El último baluarte

La luz titilaba como una estrella más en el único ventanuco del desvencijado torreón. Antaño fue la más alta y gloriosa torre, el bastión más renombrado de todo el reino, el último refugio de los desamparados y el ojo del mismísimo rey en forma de atalaya de piedra. Hoy era un castillo de naipes.

La habitación entera era una biblioteca en cataclismo. Iluminados por centenares de velas que daban al cuartucho un resplandor anaranjado, había montones de libros apilados de cualquier manera en equlibrios tan precarios como el del torreón que los contenía. Aquí y allá destacaban códices abiertos que, simulando ser el perfecto anfitrión, eran capaces de robar el alma a un lector descuidado. Páginas y pliegos revoloteaban por el cuarto cuando el viento helado se filtraba por las rendijas de las piedras. Horrendas ilustraciones de indescriptible naturaleza parecían cobrar vida bajo el palpitar de los cirios. Y, en medio de este caos de sapiencias prohibidas, un hombre se desvivía.
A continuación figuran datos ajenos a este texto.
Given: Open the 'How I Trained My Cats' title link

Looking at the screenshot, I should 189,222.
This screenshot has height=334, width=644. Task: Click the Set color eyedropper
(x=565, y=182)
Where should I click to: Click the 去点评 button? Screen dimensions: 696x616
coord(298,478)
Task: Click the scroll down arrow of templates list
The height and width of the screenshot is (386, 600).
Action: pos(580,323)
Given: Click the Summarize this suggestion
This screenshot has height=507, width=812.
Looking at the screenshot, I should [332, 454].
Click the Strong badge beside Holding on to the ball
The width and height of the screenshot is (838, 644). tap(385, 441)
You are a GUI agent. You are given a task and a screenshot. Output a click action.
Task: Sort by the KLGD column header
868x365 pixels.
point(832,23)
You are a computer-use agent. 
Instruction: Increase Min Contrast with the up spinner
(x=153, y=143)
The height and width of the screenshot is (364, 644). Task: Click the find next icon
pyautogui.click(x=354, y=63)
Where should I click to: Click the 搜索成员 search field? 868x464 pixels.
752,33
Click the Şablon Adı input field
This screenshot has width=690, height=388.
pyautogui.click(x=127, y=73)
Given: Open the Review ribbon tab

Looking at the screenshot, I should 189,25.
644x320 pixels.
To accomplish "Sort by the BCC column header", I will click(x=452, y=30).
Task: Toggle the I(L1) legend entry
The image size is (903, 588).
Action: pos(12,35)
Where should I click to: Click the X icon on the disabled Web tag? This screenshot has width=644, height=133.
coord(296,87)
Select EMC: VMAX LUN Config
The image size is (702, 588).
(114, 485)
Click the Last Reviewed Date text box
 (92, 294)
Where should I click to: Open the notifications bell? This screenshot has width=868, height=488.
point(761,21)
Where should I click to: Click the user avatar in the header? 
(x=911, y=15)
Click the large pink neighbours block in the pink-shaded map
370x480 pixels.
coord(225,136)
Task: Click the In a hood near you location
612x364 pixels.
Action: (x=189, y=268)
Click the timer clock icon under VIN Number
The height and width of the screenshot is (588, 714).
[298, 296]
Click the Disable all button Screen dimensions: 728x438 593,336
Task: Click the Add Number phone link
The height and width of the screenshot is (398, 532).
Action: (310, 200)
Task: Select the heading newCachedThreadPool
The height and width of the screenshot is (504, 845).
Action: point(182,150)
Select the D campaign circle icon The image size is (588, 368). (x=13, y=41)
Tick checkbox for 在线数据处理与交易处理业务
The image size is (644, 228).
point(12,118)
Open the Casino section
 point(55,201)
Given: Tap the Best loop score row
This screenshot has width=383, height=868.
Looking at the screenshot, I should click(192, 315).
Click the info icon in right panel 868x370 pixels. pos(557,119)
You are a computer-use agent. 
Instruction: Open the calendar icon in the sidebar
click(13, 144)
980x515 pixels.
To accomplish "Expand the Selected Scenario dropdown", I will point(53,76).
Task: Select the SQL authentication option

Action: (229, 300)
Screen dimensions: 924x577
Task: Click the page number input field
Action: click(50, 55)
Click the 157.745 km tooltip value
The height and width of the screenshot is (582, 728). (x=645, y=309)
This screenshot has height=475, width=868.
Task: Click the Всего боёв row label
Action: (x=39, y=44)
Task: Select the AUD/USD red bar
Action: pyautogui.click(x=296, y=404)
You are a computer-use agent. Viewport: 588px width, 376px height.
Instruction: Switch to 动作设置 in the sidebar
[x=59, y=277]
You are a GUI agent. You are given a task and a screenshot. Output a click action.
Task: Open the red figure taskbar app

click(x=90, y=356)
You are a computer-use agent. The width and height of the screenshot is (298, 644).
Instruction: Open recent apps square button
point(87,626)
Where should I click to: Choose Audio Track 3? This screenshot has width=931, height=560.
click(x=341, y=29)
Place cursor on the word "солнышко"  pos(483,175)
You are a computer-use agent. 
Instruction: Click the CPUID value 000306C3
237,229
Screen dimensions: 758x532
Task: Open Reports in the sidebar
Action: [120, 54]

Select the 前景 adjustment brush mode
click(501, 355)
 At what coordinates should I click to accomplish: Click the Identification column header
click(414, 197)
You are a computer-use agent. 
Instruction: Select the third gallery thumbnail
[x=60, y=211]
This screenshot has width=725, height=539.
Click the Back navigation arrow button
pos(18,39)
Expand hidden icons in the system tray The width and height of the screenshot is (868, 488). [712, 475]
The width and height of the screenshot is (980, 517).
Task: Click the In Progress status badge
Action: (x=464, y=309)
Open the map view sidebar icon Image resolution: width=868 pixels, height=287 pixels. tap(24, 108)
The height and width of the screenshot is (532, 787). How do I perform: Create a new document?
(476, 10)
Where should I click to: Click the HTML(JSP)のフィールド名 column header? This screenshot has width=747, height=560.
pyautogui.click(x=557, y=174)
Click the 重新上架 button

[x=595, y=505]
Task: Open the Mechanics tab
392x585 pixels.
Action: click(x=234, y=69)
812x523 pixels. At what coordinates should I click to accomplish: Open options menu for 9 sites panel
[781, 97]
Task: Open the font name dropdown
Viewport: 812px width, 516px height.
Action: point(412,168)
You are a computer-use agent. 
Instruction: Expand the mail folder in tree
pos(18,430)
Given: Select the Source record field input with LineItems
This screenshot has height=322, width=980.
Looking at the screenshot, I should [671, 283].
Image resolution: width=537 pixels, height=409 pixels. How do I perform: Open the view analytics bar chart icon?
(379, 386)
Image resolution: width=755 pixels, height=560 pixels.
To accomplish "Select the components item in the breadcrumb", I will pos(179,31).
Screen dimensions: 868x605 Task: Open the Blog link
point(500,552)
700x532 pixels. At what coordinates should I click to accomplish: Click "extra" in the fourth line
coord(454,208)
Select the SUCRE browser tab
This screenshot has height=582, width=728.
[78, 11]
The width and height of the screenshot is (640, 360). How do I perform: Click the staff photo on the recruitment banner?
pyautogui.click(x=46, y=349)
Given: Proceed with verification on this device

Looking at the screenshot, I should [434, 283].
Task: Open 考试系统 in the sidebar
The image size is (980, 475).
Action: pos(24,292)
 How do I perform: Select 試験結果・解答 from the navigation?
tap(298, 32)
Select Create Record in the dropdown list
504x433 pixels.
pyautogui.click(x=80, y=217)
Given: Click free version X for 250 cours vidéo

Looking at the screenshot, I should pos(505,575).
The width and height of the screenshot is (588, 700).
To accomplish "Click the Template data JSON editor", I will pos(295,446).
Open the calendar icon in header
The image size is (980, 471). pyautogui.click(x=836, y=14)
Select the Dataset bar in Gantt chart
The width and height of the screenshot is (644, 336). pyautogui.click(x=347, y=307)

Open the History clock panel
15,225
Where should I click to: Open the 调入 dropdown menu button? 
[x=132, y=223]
Seco y carcomido por la edad peinaba calva desde hacía muchos años, y la barba blanca, enhiesta como un matojo de alambres, le crecía en todas direcciones de forma deshilachada. Tenía las cejas chamuscadas, fruto de un negligente uso de las velas para leer sus libros, y vestia una túnica sucia amarrada con un cordón que hacía las veces de cinturon de forma mas o menos pasable. Amplias ojeras amoratadas le devoraban los ojos.

El desgastado hombrecillo recorría el perímetro de la habitación de forma maquinal, murmurando incoherencias que tal vez ni siquiera él entendía. Cada vez que se encontraba con uno de los libros que había estado leyendo daba un respingo, se frotaba la cara con las manos y cambiaba de dirección, cabeceando. El pobre vejestorio había pasado ya tres días sin pegar ojo y advertía que estaba perdiendo denotadamente la salud y el juicio.

Pero estaba seguro de que no podría enfrentarse a su mente si se dormía.